BEGIN

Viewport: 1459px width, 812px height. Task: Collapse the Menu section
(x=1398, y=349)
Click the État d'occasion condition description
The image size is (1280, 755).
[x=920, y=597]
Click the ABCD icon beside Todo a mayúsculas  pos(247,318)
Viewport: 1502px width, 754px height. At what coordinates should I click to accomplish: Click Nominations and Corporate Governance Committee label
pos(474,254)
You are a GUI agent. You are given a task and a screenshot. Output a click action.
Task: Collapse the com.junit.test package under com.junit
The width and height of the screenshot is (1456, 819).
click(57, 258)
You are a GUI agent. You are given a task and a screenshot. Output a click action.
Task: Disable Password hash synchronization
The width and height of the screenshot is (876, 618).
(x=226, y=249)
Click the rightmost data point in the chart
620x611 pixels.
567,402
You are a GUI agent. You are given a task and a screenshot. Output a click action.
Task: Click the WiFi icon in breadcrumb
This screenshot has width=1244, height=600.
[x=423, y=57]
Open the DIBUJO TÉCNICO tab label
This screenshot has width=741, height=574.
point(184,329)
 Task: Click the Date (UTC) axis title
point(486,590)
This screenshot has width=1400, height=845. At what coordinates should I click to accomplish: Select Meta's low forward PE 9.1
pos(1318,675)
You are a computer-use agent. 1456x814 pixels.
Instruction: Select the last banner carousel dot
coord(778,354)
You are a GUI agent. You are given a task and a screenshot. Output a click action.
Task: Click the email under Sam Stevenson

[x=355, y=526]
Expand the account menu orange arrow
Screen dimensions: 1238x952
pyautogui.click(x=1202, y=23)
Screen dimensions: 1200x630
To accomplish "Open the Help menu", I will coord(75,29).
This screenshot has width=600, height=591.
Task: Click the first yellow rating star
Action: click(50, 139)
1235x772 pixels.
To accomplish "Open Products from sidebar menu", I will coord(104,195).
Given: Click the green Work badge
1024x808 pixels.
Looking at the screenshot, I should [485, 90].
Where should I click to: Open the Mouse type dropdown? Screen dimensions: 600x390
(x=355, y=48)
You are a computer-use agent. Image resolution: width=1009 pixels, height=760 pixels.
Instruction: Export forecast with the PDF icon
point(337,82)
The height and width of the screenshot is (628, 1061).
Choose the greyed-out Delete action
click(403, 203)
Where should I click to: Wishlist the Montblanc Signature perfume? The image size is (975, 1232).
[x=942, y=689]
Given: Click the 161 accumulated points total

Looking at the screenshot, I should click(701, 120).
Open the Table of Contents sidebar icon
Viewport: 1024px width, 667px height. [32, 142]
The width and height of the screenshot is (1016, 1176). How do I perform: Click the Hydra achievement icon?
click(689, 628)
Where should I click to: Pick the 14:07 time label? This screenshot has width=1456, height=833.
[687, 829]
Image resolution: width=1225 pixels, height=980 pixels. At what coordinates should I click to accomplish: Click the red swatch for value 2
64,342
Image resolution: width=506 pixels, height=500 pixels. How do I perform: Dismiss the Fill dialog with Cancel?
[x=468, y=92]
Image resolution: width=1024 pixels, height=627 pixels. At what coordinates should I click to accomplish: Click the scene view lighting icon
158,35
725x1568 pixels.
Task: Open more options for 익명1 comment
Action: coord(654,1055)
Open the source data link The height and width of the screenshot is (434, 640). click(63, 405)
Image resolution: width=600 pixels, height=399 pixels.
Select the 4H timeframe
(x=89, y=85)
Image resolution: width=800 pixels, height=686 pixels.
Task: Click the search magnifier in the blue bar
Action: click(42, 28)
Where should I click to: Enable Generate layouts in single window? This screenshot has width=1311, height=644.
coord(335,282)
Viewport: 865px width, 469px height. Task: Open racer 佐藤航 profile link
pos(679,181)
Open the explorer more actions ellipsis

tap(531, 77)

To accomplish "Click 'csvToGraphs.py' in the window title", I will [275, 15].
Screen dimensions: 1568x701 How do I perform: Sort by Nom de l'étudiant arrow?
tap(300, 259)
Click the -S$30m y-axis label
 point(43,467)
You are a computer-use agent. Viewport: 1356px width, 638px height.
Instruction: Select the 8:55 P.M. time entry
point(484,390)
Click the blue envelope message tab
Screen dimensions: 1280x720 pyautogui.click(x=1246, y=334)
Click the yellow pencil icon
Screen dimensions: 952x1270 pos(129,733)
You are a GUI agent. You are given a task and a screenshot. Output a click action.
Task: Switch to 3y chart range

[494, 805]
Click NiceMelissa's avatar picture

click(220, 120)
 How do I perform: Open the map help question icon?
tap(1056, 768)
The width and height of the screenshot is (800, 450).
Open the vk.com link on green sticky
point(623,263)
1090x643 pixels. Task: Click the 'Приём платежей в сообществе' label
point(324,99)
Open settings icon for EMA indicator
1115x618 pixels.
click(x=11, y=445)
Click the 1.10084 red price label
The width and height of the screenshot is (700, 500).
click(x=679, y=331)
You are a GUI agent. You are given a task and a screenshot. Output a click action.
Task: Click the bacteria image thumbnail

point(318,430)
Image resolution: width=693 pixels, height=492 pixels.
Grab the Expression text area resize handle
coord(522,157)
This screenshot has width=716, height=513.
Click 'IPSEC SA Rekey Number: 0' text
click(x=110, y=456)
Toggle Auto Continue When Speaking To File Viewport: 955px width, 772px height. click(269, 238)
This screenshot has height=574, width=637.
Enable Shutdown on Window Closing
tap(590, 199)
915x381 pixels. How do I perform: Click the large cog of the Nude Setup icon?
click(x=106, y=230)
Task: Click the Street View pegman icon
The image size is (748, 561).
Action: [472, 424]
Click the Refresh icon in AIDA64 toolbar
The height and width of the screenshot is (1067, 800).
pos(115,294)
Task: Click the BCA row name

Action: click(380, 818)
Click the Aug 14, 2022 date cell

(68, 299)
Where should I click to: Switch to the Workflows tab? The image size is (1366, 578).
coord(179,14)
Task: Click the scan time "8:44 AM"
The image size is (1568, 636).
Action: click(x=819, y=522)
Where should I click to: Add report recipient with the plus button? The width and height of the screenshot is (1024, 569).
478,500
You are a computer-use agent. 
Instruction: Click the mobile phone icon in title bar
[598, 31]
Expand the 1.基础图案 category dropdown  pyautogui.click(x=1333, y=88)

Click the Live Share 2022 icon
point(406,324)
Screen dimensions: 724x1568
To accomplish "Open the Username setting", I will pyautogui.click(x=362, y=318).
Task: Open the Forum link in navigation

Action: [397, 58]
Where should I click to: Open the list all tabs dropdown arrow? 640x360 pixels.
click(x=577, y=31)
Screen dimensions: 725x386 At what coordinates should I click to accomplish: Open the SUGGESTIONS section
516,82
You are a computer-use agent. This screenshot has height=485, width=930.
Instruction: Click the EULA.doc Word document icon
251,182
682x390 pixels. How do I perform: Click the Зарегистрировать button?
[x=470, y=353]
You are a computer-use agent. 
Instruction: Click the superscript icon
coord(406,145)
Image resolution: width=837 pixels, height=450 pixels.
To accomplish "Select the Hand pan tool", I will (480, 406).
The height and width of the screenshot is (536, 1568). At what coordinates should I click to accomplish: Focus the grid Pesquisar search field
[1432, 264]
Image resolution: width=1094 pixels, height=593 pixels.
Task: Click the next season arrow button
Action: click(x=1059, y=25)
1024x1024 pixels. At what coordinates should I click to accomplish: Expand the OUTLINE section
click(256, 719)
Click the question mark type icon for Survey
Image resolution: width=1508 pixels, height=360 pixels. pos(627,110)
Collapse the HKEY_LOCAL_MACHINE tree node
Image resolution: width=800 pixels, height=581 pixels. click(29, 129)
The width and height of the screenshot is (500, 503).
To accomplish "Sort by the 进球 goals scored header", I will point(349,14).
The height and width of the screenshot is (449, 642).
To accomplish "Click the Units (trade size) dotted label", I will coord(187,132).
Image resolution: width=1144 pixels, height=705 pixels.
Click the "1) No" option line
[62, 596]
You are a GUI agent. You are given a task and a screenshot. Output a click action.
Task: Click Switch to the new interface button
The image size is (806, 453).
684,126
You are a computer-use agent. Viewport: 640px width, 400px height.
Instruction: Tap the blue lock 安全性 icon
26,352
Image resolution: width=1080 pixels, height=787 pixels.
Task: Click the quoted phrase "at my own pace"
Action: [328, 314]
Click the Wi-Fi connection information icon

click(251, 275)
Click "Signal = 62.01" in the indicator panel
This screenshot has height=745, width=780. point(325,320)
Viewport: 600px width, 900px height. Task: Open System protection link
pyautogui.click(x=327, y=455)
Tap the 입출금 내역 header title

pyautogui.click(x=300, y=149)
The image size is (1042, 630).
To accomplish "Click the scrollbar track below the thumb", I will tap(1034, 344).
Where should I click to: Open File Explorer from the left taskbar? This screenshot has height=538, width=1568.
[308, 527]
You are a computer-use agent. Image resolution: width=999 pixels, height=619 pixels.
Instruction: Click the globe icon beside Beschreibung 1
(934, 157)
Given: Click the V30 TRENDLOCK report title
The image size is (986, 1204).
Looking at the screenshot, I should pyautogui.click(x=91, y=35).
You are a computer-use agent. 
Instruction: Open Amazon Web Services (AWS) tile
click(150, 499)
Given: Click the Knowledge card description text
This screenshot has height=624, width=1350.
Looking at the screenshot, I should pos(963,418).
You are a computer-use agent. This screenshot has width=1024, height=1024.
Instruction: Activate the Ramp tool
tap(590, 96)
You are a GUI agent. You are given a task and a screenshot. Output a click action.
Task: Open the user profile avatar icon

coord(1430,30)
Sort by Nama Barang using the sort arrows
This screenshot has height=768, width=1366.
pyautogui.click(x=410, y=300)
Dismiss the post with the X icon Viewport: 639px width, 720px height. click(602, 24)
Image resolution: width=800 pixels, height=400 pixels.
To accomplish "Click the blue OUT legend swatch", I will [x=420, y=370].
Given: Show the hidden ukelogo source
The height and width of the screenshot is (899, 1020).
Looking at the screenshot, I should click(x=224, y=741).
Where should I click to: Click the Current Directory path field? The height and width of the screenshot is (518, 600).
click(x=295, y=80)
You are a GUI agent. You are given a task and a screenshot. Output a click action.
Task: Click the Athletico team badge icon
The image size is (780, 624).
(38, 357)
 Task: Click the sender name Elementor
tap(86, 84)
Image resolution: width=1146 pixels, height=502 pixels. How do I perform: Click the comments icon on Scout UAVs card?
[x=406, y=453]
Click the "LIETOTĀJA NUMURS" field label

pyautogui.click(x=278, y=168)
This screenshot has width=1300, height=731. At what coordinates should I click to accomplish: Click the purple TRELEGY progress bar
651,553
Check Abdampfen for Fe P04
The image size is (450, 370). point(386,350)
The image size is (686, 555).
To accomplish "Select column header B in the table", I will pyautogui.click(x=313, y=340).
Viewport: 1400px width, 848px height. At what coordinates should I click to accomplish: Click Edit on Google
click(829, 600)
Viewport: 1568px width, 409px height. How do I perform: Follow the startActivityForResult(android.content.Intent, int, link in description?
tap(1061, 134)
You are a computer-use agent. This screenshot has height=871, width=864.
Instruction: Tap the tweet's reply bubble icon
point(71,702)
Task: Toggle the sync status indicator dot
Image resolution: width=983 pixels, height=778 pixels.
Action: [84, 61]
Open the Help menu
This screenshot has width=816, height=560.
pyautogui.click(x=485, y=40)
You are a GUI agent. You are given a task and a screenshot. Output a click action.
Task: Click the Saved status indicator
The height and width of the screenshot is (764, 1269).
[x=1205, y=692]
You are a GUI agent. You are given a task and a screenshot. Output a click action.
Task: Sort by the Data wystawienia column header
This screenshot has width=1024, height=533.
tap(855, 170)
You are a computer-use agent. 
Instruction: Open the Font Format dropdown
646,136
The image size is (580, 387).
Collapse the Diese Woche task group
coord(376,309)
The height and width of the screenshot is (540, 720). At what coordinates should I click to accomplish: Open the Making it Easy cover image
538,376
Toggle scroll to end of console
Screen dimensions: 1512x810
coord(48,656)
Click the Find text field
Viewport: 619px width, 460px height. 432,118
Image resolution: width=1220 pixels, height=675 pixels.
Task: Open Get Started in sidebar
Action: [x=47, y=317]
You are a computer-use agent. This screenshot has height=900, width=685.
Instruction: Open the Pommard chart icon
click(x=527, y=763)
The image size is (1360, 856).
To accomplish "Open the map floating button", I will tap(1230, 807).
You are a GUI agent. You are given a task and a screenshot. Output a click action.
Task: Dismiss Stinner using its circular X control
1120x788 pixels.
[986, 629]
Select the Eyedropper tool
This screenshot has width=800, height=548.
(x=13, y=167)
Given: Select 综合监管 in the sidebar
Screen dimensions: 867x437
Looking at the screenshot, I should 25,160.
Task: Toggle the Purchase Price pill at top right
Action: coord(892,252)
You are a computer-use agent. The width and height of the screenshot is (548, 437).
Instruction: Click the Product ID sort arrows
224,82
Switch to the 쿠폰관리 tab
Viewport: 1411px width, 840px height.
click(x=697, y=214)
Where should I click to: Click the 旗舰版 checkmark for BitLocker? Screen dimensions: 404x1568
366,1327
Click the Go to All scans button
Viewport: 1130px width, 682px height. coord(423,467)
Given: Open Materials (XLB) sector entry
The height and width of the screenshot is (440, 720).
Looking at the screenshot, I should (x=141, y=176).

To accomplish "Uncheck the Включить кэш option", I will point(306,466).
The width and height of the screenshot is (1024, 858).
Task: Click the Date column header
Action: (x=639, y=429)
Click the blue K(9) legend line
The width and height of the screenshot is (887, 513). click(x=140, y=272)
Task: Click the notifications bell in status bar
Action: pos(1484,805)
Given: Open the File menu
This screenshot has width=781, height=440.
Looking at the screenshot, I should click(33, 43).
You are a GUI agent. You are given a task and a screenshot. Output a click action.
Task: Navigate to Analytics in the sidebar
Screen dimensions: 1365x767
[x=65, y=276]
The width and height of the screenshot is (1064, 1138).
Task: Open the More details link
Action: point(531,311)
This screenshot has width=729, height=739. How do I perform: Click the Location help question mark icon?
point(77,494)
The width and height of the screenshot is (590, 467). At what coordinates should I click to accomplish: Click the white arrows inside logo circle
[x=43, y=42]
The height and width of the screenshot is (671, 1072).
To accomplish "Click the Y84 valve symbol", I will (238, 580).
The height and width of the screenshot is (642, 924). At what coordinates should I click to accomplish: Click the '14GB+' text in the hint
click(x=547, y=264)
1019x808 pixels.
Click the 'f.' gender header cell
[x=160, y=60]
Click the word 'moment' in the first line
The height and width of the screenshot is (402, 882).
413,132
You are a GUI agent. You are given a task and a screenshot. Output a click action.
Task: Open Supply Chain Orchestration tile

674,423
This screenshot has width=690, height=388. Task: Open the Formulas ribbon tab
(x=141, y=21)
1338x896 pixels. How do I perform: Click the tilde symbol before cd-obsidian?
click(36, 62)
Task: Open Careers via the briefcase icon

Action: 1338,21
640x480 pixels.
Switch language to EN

END

Search the entries above for lines containing the word "badge", and copy each one.

* _EXPECTED ANSWER_:
Given: Click the green Work badge
Task: Click the Athletico team badge icon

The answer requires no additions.